__PROBLEM DESCRIPTION__: Write the listing out again verbatim, leaving nothing out.

__INFORMATION SHOWN__:
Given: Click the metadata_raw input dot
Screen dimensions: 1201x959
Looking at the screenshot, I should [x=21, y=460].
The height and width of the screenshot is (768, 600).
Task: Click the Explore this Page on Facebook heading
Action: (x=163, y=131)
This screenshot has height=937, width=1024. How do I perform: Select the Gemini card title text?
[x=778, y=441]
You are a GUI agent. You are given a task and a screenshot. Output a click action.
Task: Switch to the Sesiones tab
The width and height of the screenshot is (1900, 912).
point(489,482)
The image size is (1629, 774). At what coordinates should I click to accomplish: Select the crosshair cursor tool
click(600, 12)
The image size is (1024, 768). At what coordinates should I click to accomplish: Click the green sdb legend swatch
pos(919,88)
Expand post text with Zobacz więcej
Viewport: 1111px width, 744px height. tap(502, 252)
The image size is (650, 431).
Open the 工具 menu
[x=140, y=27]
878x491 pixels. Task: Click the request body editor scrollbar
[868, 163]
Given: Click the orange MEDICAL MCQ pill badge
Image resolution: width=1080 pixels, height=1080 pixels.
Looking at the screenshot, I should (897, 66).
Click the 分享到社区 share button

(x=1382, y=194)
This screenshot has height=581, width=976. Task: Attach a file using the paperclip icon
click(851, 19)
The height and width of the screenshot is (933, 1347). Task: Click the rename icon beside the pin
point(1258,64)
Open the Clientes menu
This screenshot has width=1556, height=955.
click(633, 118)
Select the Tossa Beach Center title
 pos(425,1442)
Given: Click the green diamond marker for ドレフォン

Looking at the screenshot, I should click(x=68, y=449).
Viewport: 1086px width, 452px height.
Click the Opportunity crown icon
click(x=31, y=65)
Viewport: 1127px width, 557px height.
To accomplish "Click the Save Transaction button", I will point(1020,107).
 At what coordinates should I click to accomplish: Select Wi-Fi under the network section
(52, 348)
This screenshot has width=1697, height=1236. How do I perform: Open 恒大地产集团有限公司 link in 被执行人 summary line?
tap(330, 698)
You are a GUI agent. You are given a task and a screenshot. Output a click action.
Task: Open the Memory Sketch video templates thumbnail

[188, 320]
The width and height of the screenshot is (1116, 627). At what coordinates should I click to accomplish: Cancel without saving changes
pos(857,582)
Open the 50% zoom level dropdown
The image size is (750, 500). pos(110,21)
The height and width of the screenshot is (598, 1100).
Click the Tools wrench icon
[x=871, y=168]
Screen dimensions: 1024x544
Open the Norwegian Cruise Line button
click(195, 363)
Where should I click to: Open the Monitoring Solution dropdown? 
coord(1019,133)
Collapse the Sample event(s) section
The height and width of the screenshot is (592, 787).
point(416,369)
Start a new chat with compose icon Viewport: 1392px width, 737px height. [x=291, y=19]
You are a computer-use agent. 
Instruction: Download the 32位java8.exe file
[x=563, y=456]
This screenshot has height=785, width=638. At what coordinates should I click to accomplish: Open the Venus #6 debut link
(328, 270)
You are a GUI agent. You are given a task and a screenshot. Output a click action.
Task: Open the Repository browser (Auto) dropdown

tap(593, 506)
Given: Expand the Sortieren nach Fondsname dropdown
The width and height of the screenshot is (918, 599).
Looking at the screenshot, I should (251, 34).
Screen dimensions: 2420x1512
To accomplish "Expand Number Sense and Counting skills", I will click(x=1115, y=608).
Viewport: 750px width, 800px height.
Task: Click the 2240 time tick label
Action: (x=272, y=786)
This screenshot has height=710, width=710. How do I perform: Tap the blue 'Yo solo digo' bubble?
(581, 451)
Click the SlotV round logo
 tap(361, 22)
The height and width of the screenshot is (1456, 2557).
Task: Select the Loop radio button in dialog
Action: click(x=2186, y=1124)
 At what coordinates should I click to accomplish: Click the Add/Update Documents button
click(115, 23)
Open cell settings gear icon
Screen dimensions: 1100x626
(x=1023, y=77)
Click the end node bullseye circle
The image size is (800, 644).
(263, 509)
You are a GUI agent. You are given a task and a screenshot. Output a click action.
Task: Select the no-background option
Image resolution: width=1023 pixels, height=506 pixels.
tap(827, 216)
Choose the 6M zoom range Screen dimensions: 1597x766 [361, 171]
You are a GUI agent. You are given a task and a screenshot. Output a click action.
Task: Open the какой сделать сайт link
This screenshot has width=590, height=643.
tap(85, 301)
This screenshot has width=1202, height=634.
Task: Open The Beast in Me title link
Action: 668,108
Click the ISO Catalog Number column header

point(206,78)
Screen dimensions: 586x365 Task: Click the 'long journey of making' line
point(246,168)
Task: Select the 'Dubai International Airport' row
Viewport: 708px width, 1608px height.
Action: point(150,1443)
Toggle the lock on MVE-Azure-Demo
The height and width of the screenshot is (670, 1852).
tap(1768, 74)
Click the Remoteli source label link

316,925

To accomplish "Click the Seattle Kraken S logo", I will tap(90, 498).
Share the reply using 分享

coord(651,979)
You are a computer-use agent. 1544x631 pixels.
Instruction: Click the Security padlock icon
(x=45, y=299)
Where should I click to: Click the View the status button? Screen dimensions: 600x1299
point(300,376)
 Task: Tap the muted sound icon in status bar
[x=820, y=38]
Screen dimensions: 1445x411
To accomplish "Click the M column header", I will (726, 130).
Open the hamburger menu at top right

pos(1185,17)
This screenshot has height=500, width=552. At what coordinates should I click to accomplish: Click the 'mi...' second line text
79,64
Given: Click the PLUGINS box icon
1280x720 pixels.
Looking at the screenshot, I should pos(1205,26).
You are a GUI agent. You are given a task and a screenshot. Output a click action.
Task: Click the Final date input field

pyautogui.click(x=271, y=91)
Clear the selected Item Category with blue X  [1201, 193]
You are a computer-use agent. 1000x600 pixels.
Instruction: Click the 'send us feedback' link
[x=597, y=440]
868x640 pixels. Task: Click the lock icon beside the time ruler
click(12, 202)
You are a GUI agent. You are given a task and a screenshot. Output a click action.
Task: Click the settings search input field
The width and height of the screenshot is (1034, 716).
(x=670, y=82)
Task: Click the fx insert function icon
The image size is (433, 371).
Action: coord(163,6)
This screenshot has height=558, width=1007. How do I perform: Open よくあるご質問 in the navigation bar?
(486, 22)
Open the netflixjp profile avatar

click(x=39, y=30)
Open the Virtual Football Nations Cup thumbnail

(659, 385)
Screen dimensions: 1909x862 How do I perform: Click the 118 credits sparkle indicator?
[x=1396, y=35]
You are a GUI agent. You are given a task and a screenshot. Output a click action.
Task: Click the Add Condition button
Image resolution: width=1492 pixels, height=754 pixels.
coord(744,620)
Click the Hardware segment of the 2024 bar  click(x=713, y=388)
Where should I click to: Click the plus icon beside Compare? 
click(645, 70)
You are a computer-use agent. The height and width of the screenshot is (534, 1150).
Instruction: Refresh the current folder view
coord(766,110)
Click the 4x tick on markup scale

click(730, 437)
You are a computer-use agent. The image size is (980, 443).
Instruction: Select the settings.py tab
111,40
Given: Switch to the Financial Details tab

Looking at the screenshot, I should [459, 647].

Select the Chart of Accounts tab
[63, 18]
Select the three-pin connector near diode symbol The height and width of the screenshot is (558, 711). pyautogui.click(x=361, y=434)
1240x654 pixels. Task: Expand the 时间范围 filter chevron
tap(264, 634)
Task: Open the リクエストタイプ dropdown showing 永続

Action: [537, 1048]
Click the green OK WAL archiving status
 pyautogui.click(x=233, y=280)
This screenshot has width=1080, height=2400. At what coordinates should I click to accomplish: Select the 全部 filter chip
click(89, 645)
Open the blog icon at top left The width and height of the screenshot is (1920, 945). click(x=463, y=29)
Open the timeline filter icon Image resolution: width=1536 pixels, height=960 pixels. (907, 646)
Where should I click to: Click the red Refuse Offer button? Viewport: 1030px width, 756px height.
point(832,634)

__SOLUTION TO THE PROBLEM__:
Given: Click the metadata_raw input dot
Screen dimensions: 1201x959
Looking at the screenshot, I should [x=21, y=460].
The height and width of the screenshot is (768, 600).
Task: Click the Explore this Page on Facebook heading
Action: (x=163, y=131)
This screenshot has height=937, width=1024. How do I perform: Select the Gemini card title text?
[x=778, y=441]
You are a GUI agent. You are given a task and a screenshot. Output a click action.
Task: Switch to the Sesiones tab
The width and height of the screenshot is (1900, 912).
point(489,482)
The image size is (1629, 774). At what coordinates should I click to accomplish: Select the crosshair cursor tool
click(600, 12)
The image size is (1024, 768). At what coordinates should I click to accomplish: Click the green sdb legend swatch
pos(919,88)
Expand post text with Zobacz więcej
Viewport: 1111px width, 744px height. tap(502, 252)
The image size is (650, 431).
Open the 工具 menu
[x=140, y=27]
878x491 pixels. Task: Click the request body editor scrollbar
[868, 163]
Given: Click the orange MEDICAL MCQ pill badge
Image resolution: width=1080 pixels, height=1080 pixels.
Looking at the screenshot, I should (897, 66).
Click the 分享到社区 share button

(x=1382, y=194)
This screenshot has height=581, width=976. Task: Attach a file using the paperclip icon
click(851, 19)
The height and width of the screenshot is (933, 1347). Task: Click the rename icon beside the pin
point(1258,64)
Open the Clientes menu
This screenshot has width=1556, height=955.
click(633, 118)
Select the Tossa Beach Center title
 pos(425,1442)
Given: Click the green diamond marker for ドレフォン

Looking at the screenshot, I should click(x=68, y=449).
Viewport: 1086px width, 452px height.
Click the Opportunity crown icon
click(x=31, y=65)
Viewport: 1127px width, 557px height.
To accomplish "Click the Save Transaction button", I will point(1020,107).
 At what coordinates should I click to accomplish: Select Wi-Fi under the network section
(52, 348)
This screenshot has width=1697, height=1236. How do I perform: Open 恒大地产集团有限公司 link in 被执行人 summary line?
tap(330, 698)
You are a GUI agent. You are given a task and a screenshot. Output a click action.
Task: Open the Memory Sketch video templates thumbnail

[188, 320]
The width and height of the screenshot is (1116, 627). At what coordinates should I click to accomplish: Cancel without saving changes
pos(857,582)
Open the 50% zoom level dropdown
The image size is (750, 500). pos(110,21)
The height and width of the screenshot is (598, 1100).
Click the Tools wrench icon
[x=871, y=168]
Screen dimensions: 1024x544
Open the Norwegian Cruise Line button
click(195, 363)
Where should I click to: Open the Monitoring Solution dropdown? 
coord(1019,133)
Collapse the Sample event(s) section
The height and width of the screenshot is (592, 787).
point(416,369)
Start a new chat with compose icon Viewport: 1392px width, 737px height. [x=291, y=19]
You are a computer-use agent. 
Instruction: Download the 32位java8.exe file
[x=563, y=456]
This screenshot has height=785, width=638. At what coordinates should I click to accomplish: Open the Venus #6 debut link
(328, 270)
You are a GUI agent. You are given a task and a screenshot. Output a click action.
Task: Open the Repository browser (Auto) dropdown

tap(593, 506)
Given: Expand the Sortieren nach Fondsname dropdown
The width and height of the screenshot is (918, 599).
Looking at the screenshot, I should (251, 34).
Screen dimensions: 2420x1512
To accomplish "Expand Number Sense and Counting skills", I will click(x=1115, y=608).
Viewport: 750px width, 800px height.
Task: Click the 2240 time tick label
Action: (x=272, y=786)
This screenshot has height=710, width=710. How do I perform: Tap the blue 'Yo solo digo' bubble?
(581, 451)
Click the SlotV round logo
 tap(361, 22)
The height and width of the screenshot is (1456, 2557).
Task: Select the Loop radio button in dialog
Action: click(x=2186, y=1124)
 At what coordinates should I click to accomplish: Click the Add/Update Documents button
click(115, 23)
Open cell settings gear icon
Screen dimensions: 1100x626
(x=1023, y=77)
Click the end node bullseye circle
The image size is (800, 644).
(263, 509)
You are a GUI agent. You are given a task and a screenshot. Output a click action.
Task: Select the no-background option
Image resolution: width=1023 pixels, height=506 pixels.
tap(827, 216)
Choose the 6M zoom range Screen dimensions: 1597x766 [361, 171]
You are a GUI agent. You are given a task and a screenshot. Output a click action.
Task: Open the какой сделать сайт link
This screenshot has width=590, height=643.
tap(85, 301)
This screenshot has width=1202, height=634.
Task: Open The Beast in Me title link
Action: 668,108
Click the ISO Catalog Number column header

point(206,78)
Screen dimensions: 586x365 Task: Click the 'long journey of making' line
point(246,168)
Task: Select the 'Dubai International Airport' row
Viewport: 708px width, 1608px height.
Action: point(150,1443)
Toggle the lock on MVE-Azure-Demo
The height and width of the screenshot is (670, 1852).
tap(1768, 74)
Click the Remoteli source label link

316,925

To accomplish "Click the Seattle Kraken S logo", I will tap(90, 498).
Share the reply using 分享

coord(651,979)
You are a computer-use agent. 1544x631 pixels.
Instruction: Click the Security padlock icon
(x=45, y=299)
Where should I click to: Click the View the status button? Screen dimensions: 600x1299
point(300,376)
 Task: Tap the muted sound icon in status bar
[x=820, y=38]
Screen dimensions: 1445x411
To accomplish "Click the M column header", I will (726, 130).
Open the hamburger menu at top right

pos(1185,17)
This screenshot has height=500, width=552. At what coordinates should I click to accomplish: Click the 'mi...' second line text
79,64
Given: Click the PLUGINS box icon
1280x720 pixels.
Looking at the screenshot, I should pos(1205,26).
You are a GUI agent. You are given a task and a screenshot. Output a click action.
Task: Click the Final date input field

pyautogui.click(x=271, y=91)
Clear the selected Item Category with blue X  [1201, 193]
You are a computer-use agent. 1000x600 pixels.
Instruction: Click the 'send us feedback' link
[x=597, y=440]
868x640 pixels. Task: Click the lock icon beside the time ruler
click(12, 202)
You are a GUI agent. You are given a task and a screenshot. Output a click action.
Task: Click the settings search input field
The width and height of the screenshot is (1034, 716).
(x=670, y=82)
Task: Click the fx insert function icon
The image size is (433, 371).
Action: coord(163,6)
This screenshot has height=558, width=1007. How do I perform: Open よくあるご質問 in the navigation bar?
(486, 22)
Open the netflixjp profile avatar

click(x=39, y=30)
Open the Virtual Football Nations Cup thumbnail

(659, 385)
Screen dimensions: 1909x862 How do I perform: Click the 118 credits sparkle indicator?
[x=1396, y=35]
You are a GUI agent. You are given a task and a screenshot. Output a click action.
Task: Click the Add Condition button
Image resolution: width=1492 pixels, height=754 pixels.
coord(744,620)
Click the Hardware segment of the 2024 bar  click(x=713, y=388)
Where should I click to: Click the plus icon beside Compare? 
click(645, 70)
You are a computer-use agent. The height and width of the screenshot is (534, 1150).
Instruction: Refresh the current folder view
coord(766,110)
Click the 4x tick on markup scale

click(730, 437)
You are a computer-use agent. The image size is (980, 443).
Instruction: Select the settings.py tab
111,40
Given: Switch to the Financial Details tab

Looking at the screenshot, I should [459, 647].

Select the Chart of Accounts tab
[63, 18]
Select the three-pin connector near diode symbol The height and width of the screenshot is (558, 711). pyautogui.click(x=361, y=434)
1240x654 pixels. Task: Expand the 时间范围 filter chevron
tap(264, 634)
Task: Open the リクエストタイプ dropdown showing 永続

Action: [537, 1048]
Click the green OK WAL archiving status
 pyautogui.click(x=233, y=280)
This screenshot has width=1080, height=2400. At what coordinates should I click to accomplish: Select the 全部 filter chip
click(89, 645)
Open the blog icon at top left The width and height of the screenshot is (1920, 945). click(x=463, y=29)
Open the timeline filter icon Image resolution: width=1536 pixels, height=960 pixels. (907, 646)
Where should I click to: Click the red Refuse Offer button? Viewport: 1030px width, 756px height.
point(832,634)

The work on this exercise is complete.